[Data entries]
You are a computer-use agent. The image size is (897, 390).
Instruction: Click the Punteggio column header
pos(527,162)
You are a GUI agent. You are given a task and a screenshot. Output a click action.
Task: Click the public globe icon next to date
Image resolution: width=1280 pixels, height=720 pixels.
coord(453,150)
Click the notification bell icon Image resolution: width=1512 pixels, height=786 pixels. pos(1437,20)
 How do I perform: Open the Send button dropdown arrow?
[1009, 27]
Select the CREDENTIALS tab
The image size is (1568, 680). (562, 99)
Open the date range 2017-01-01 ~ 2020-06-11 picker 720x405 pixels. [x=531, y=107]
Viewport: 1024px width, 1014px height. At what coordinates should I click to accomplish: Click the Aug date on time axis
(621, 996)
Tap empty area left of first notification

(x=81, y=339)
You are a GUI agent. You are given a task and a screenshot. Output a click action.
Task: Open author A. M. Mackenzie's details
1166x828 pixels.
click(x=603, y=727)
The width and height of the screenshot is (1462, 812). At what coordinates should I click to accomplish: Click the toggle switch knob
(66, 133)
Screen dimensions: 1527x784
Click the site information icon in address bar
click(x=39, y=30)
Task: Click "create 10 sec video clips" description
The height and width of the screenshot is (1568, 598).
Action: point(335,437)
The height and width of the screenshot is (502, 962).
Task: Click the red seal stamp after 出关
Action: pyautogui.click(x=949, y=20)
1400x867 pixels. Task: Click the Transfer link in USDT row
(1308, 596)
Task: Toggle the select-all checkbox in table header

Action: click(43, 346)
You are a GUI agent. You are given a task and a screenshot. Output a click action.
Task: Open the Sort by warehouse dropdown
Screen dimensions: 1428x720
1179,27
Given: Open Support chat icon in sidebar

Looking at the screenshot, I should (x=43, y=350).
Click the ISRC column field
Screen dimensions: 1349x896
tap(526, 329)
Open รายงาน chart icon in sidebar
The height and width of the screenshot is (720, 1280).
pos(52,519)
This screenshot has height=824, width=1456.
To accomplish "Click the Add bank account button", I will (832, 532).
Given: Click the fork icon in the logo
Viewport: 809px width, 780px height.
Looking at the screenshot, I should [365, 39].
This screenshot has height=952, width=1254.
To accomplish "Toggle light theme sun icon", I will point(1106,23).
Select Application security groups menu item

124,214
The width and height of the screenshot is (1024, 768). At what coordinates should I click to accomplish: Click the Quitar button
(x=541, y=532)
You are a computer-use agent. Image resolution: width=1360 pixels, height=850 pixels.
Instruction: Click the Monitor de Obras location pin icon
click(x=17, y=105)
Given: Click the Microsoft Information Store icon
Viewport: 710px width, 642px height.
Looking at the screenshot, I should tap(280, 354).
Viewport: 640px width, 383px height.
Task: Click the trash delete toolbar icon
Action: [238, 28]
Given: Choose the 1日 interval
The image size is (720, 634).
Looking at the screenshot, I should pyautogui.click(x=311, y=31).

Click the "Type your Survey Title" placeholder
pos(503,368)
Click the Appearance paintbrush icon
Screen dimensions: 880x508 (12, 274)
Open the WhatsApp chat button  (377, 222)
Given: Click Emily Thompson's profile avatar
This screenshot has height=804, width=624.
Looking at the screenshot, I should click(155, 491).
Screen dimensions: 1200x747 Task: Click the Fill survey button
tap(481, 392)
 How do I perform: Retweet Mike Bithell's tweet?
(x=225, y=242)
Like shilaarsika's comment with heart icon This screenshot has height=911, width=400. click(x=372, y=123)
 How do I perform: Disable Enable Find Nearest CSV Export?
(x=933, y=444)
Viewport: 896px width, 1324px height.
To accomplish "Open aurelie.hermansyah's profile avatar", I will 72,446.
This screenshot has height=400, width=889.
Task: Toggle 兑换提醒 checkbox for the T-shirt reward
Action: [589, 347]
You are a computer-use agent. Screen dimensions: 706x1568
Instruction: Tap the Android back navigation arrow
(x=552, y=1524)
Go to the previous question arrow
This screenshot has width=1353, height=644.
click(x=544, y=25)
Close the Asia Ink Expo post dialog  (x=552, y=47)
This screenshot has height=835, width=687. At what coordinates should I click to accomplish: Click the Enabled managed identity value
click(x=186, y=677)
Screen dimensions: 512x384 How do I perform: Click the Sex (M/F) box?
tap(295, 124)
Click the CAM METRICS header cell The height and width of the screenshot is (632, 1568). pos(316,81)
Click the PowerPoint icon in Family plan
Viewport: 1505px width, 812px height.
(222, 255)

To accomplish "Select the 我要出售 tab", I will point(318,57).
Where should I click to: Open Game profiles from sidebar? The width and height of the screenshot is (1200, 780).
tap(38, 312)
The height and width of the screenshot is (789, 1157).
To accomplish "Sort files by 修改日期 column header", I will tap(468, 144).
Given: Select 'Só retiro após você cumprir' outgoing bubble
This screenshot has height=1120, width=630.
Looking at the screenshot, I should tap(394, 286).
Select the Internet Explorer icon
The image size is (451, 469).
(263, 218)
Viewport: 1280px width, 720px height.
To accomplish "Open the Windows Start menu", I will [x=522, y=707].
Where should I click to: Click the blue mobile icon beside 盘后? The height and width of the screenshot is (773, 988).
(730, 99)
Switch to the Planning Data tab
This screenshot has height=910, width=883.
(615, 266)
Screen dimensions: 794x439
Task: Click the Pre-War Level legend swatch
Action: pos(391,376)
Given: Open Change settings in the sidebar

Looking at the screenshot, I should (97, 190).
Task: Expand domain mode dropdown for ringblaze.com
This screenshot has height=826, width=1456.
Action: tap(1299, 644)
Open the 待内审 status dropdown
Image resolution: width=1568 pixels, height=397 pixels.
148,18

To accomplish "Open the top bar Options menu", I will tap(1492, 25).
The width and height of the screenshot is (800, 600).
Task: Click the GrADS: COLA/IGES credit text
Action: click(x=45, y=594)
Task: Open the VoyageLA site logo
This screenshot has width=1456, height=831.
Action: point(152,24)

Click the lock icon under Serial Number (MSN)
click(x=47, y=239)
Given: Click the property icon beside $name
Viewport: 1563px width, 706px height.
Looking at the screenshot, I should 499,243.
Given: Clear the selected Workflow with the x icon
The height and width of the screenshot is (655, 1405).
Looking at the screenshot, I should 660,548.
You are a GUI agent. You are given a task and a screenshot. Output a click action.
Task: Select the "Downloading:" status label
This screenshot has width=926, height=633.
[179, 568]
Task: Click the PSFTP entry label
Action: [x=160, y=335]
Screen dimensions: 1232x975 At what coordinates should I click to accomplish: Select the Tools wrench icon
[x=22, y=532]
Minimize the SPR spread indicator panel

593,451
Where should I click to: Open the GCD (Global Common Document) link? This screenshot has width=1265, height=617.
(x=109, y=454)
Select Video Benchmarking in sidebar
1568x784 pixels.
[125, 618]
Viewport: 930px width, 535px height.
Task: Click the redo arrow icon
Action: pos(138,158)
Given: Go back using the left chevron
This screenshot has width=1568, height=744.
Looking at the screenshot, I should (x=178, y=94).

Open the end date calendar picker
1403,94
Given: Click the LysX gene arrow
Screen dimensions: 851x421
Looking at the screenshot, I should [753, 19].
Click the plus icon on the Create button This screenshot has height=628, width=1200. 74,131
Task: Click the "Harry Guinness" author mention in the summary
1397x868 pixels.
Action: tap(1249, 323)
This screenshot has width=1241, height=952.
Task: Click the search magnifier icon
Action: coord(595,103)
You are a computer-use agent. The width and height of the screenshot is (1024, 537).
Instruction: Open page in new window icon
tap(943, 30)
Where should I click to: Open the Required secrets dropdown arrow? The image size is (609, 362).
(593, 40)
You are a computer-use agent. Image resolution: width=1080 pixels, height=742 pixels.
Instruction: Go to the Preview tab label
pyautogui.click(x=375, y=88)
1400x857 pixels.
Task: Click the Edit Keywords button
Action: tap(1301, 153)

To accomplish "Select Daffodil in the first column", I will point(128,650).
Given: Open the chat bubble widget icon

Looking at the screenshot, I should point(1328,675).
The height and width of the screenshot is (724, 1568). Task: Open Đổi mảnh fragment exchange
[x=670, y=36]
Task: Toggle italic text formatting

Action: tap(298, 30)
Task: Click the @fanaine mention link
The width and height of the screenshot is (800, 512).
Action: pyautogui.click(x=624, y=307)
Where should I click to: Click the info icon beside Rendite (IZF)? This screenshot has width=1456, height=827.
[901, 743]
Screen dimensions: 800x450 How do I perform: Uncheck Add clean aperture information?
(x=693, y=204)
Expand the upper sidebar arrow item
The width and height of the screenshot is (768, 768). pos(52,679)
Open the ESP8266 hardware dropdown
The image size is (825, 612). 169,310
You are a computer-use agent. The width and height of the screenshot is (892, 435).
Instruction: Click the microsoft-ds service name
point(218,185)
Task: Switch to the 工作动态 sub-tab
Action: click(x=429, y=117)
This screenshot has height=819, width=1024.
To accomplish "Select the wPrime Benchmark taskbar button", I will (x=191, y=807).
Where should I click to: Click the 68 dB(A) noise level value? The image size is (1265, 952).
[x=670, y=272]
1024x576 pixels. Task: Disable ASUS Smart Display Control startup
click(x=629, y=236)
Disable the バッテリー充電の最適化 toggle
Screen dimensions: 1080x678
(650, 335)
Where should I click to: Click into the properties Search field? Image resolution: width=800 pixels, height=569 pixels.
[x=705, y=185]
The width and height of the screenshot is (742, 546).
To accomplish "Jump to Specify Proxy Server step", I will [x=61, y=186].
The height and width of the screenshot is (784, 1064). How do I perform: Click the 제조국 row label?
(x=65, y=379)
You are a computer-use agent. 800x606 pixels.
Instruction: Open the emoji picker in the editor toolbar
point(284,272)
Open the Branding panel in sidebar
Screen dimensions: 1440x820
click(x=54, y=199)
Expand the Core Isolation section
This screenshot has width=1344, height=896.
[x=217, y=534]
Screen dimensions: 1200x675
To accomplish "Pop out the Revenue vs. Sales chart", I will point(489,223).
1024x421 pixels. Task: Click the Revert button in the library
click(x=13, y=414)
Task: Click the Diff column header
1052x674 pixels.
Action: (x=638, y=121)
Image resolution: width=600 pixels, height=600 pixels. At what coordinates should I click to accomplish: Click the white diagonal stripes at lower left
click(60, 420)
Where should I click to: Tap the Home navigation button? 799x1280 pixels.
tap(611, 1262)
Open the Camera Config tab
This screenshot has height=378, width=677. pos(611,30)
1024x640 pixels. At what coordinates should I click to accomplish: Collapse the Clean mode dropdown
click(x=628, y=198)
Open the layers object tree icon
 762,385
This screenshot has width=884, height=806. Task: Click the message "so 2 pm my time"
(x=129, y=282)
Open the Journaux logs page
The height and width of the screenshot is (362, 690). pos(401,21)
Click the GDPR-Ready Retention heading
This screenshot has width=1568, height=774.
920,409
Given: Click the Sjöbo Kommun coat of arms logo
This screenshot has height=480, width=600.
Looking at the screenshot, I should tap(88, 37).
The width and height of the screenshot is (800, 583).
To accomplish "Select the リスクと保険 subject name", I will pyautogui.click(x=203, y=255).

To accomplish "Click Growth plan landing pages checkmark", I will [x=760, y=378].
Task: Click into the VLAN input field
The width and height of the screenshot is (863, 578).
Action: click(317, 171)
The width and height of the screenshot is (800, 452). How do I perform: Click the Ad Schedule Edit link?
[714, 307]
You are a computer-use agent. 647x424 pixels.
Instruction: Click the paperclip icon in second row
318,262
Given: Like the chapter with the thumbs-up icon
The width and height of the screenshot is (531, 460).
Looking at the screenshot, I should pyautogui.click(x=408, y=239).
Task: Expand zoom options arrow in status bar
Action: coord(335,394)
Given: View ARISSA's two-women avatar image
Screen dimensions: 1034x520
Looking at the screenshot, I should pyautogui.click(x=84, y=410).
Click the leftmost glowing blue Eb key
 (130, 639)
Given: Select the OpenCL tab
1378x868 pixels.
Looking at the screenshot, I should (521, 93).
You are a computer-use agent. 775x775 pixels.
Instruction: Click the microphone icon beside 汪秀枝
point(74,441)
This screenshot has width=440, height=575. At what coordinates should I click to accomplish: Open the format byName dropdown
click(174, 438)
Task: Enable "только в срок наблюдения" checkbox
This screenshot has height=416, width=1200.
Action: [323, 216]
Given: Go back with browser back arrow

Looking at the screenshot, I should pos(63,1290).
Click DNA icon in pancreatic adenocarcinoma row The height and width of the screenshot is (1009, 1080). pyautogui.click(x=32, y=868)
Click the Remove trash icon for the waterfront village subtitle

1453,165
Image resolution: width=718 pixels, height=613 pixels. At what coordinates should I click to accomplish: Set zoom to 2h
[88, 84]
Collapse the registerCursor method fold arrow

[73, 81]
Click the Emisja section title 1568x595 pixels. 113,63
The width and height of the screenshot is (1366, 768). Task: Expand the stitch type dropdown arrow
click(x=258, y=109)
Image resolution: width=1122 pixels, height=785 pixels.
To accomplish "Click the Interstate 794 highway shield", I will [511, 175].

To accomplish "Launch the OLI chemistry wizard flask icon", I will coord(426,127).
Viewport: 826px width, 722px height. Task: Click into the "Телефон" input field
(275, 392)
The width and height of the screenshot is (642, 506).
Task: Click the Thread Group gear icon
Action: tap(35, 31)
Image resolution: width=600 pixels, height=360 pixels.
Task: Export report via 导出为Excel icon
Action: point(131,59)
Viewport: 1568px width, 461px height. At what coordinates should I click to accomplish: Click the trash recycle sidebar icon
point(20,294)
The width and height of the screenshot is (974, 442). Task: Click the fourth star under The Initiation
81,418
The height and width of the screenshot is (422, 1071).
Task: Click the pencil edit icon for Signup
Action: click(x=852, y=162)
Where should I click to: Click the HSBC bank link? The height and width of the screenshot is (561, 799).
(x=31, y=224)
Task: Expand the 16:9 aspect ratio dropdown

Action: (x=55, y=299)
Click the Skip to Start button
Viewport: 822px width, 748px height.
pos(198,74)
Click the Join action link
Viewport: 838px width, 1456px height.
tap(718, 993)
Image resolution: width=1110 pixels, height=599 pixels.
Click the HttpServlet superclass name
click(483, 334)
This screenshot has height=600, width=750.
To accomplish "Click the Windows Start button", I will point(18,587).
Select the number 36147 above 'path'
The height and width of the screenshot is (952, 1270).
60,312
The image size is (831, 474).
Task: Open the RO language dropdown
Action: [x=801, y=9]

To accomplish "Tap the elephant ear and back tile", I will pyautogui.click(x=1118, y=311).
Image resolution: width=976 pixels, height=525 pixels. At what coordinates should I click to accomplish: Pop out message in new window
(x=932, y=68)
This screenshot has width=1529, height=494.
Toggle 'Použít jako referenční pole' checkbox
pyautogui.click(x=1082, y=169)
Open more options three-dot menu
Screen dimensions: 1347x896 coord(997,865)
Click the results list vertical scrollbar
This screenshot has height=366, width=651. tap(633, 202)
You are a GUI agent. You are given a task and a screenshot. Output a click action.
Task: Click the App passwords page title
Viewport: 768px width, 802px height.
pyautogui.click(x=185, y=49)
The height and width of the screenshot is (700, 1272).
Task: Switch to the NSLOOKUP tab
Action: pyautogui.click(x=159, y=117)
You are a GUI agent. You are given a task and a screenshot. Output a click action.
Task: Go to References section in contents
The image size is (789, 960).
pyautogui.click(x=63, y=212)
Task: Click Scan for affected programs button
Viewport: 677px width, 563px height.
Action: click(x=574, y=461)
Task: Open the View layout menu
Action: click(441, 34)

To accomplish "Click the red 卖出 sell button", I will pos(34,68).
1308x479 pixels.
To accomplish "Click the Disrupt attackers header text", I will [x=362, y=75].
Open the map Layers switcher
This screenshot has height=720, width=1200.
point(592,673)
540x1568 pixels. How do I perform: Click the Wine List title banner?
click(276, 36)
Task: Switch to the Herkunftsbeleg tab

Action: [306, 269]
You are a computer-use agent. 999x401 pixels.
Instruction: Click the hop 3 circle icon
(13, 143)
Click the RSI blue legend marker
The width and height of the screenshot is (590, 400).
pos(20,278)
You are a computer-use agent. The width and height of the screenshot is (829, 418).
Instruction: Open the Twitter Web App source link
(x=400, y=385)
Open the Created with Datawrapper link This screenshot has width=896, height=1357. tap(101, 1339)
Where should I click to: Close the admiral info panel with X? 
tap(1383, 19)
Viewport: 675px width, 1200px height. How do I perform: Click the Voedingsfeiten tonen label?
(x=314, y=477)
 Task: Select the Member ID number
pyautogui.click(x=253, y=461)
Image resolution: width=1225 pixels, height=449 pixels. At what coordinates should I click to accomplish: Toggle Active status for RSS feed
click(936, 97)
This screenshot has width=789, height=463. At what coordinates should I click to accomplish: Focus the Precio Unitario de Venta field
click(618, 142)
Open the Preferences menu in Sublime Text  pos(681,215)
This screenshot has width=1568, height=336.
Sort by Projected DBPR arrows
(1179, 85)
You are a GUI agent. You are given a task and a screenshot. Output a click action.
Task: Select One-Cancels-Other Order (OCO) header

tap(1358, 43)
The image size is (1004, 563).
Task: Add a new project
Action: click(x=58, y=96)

* **Task directions**
Reproduce each line, exactly as it appears, from the one that contains "You are a computer-use agent. 999x401 pixels." through the last line of the records. Add no other lines.

* **Solution to this problem**
You are a computer-use agent. 999x401 pixels.
Instruction: Click the hop 3 circle icon
(13, 143)
Click the RSI blue legend marker
The width and height of the screenshot is (590, 400).
pos(20,278)
You are a computer-use agent. The width and height of the screenshot is (829, 418).
Instruction: Open the Twitter Web App source link
(x=400, y=385)
Open the Created with Datawrapper link This screenshot has width=896, height=1357. tap(101, 1339)
Where should I click to: Close the admiral info panel with X? 
tap(1383, 19)
Viewport: 675px width, 1200px height. How do I perform: Click the Voedingsfeiten tonen label?
(x=314, y=477)
 Task: Select the Member ID number
pyautogui.click(x=253, y=461)
Image resolution: width=1225 pixels, height=449 pixels. At what coordinates should I click to accomplish: Toggle Active status for RSS feed
click(936, 97)
This screenshot has width=789, height=463. At what coordinates should I click to accomplish: Focus the Precio Unitario de Venta field
click(618, 142)
Open the Preferences menu in Sublime Text  pos(681,215)
This screenshot has width=1568, height=336.
Sort by Projected DBPR arrows
(1179, 85)
You are a GUI agent. You are given a task and a screenshot. Output a click action.
Task: Select One-Cancels-Other Order (OCO) header

tap(1358, 43)
The image size is (1004, 563).
Task: Add a new project
Action: click(x=58, y=96)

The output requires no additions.